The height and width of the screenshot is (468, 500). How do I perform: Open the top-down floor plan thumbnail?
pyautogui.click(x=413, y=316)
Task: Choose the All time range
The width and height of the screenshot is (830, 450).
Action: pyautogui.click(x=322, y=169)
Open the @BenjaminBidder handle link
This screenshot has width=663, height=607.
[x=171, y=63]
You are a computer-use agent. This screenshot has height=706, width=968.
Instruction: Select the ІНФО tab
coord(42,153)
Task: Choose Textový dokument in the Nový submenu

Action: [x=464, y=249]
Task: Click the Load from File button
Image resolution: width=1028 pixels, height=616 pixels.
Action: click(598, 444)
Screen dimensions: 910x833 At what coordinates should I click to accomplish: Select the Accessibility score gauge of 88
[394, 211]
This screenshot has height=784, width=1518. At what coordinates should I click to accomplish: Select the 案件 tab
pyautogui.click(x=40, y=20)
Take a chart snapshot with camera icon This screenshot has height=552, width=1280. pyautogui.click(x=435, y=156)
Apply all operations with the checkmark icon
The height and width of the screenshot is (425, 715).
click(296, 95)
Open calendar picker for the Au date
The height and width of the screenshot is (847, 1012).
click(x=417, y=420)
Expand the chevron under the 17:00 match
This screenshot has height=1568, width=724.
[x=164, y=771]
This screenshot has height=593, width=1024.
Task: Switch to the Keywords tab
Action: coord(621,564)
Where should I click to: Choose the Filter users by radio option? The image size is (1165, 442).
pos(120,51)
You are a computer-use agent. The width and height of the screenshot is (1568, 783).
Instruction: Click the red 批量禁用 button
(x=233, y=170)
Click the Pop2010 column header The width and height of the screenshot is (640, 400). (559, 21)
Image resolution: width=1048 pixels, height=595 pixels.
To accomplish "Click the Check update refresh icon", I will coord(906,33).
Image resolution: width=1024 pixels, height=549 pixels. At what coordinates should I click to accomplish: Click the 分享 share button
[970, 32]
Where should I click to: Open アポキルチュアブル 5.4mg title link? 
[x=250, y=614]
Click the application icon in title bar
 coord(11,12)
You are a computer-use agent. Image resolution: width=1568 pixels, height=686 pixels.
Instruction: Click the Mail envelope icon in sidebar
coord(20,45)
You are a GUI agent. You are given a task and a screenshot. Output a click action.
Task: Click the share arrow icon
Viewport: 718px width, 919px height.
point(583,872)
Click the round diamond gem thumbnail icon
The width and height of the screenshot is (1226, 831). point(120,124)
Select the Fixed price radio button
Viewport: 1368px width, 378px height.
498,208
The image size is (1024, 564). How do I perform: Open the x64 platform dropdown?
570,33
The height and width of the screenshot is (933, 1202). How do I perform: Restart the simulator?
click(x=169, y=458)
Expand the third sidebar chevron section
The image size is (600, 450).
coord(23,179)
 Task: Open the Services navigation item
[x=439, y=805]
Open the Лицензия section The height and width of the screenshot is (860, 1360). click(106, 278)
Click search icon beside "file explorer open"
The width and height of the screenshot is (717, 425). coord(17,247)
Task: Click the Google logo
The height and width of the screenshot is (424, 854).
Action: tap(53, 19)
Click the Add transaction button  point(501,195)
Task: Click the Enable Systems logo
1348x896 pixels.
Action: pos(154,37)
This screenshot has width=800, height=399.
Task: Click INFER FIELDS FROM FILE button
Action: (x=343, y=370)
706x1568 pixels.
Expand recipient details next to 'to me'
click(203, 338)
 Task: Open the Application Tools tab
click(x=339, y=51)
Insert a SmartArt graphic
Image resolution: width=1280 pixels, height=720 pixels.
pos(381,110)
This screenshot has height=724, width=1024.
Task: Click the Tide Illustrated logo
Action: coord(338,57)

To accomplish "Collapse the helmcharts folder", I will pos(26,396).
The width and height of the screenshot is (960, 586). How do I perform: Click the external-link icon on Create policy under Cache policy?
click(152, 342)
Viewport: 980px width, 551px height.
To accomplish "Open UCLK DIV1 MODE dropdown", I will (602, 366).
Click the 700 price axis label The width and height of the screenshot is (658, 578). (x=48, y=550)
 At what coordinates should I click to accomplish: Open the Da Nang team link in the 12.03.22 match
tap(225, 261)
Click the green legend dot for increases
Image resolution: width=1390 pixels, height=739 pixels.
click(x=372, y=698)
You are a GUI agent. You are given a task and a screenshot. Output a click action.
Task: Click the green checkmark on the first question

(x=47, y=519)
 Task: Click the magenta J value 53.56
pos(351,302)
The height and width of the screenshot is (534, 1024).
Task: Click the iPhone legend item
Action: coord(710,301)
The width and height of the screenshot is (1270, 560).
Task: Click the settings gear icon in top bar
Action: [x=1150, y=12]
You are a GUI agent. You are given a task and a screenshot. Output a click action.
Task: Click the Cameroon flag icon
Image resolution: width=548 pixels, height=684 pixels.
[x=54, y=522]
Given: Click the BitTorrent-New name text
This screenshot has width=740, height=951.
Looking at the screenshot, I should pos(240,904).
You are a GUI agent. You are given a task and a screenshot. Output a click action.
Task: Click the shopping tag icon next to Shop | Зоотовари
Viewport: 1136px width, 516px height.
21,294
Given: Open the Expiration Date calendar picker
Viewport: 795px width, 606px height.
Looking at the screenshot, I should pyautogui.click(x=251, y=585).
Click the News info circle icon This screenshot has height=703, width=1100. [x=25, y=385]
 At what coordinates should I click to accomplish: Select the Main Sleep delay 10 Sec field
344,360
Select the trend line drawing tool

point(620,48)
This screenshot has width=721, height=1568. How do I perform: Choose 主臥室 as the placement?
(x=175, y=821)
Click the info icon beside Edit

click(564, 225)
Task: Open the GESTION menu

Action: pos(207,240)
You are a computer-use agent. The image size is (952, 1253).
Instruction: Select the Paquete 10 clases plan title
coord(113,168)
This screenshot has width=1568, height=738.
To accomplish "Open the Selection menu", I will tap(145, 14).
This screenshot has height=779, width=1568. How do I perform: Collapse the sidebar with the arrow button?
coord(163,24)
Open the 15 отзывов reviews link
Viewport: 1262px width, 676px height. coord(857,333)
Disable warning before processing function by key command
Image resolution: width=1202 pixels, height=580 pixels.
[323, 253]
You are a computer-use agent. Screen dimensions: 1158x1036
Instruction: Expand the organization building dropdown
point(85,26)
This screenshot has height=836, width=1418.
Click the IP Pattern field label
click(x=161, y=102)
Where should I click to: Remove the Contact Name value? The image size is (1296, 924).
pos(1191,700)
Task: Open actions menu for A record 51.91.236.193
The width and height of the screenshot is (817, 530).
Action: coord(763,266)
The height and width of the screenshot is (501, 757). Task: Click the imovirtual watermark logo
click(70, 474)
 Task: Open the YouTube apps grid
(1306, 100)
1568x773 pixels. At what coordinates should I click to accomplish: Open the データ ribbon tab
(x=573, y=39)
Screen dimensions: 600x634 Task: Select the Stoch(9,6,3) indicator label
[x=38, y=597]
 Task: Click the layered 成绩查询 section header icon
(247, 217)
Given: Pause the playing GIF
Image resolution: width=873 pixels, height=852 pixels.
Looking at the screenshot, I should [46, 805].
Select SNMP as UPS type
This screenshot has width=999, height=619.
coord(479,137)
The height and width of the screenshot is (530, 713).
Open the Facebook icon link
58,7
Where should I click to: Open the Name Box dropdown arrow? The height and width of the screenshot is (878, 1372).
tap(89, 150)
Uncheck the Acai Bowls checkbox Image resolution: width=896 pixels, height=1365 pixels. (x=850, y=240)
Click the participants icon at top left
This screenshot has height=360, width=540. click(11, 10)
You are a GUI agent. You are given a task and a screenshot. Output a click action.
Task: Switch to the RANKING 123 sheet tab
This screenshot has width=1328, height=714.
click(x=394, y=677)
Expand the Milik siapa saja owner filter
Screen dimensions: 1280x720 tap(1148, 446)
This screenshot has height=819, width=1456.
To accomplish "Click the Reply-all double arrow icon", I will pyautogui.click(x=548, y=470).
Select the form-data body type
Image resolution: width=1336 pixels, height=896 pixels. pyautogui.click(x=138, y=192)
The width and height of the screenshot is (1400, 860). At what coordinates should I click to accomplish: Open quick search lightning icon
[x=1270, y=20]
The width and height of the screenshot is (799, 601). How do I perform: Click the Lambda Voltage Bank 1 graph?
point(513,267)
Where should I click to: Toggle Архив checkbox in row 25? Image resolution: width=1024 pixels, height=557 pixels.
· · ·
__Problem statement__
Wherever the string "checkbox" appears in the listing above, show the whole line.

__Response__
Uncheck the Acai Bowls checkbox Image resolution: width=896 pixels, height=1365 pixels. (x=850, y=240)
Where should I click to: Toggle Архив checkbox in row 25? Image resolution: width=1024 pixels, height=557 pixels.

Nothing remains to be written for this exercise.